I then wrote a script which reads the ROLES environment variable, and adds matching configuration file(s) from the roles/ directory to the supervisor configuration:

#!/bin/sh

# split the comma seperated list into a newline seperated list which we can iterate over
ROLES=$(echo "$ROLES" | tr "," "\n")

# for each role specified, append the config to the main config file
for ROLE in $ROLES; do
    cat /etc/supervisor/roles/$ROLE.conf >> /etc/supervisor/supervisor.conf
done

# start supervisor and the processes
supervisord -c /etc/supervisor/supervisor.conf

This feels much tidier and gives a developer a lot of flexibity to run the same image in multiple configurations. In development both the web and worker roles can run on a single container, whilst in a production environment the roles can run in seperate services which can be managed and scaled independently - with all of the benefits of supervisor.
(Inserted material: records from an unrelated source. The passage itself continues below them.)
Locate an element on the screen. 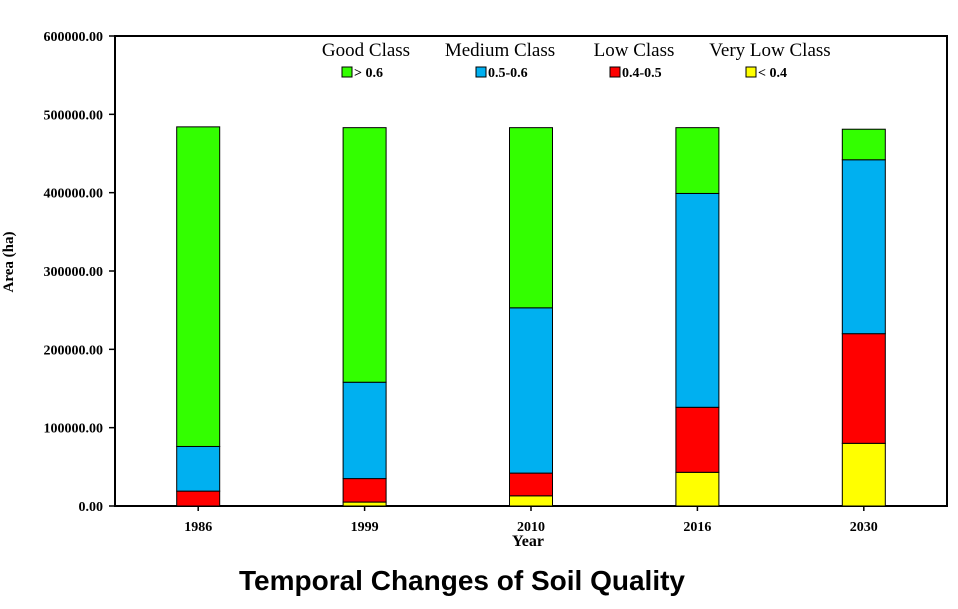  x-tick-label: 2016 is located at coordinates (697, 528).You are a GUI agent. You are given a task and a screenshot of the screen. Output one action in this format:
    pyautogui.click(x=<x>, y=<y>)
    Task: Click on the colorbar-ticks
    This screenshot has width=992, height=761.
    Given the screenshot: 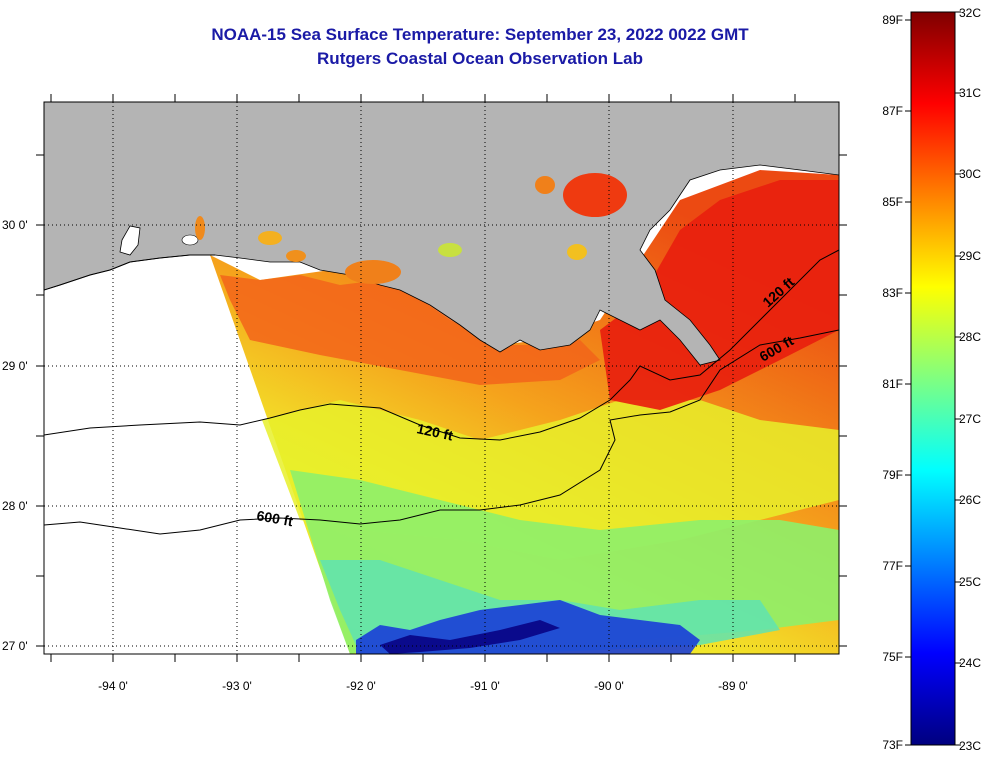 What is the action you would take?
    pyautogui.click(x=933, y=378)
     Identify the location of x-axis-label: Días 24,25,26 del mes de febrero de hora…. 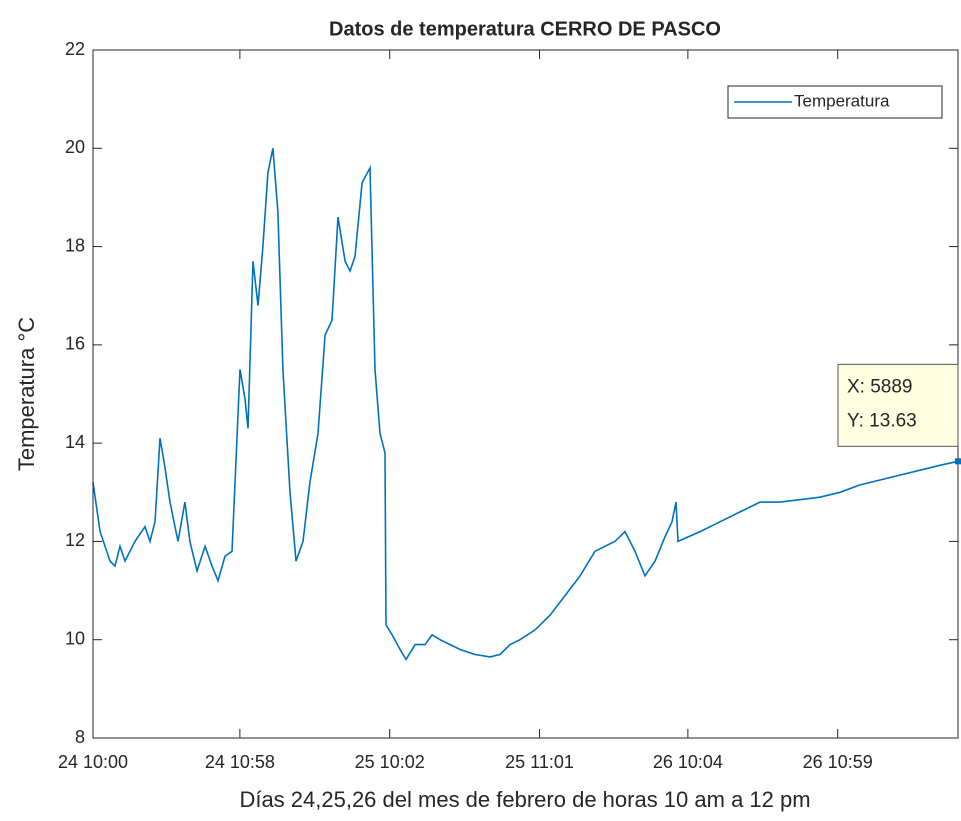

Having proven the concept I quickly found ways to iterate and improve the script. I was duplicating the same 4 lines of configuration in every process to send log output to stdout, the preferred destination for container logs. I moved these lines into a common.conf file, and updated the script to append this file to the configuration after adding each role.

I also noticed whilst testing this setup that if I had configured supervisor to give up when a process couldn’t start, the container wouldn’t exit. The remaining processes would continue to run, or supervisor would sit idle if everything had failed.

Supervisor can be configured with event listeners - programs which run according to certain supervisor events. One such event is the PROCESS_STATE_FATAL event, which is triggered in this scenario when a process cannot start and is in the FATAL state.

Event listeners are usually written to respond to specific events, but in this case I found it sufficient use a bash one-liner which waits for this event and asks supervisor to quit if it gets it:

[eventlistener:exit-on-fatal]
events=PROCESS_STATE_FATAL
command=sh -c "printf 'READY\n' && while read line; do kill -SIGQUIT $PPID; done < /dev/stdin"

I’ve posted an expanded version of this configuration on my GitHub, which can be easily customised and used in your images if you find this helpful.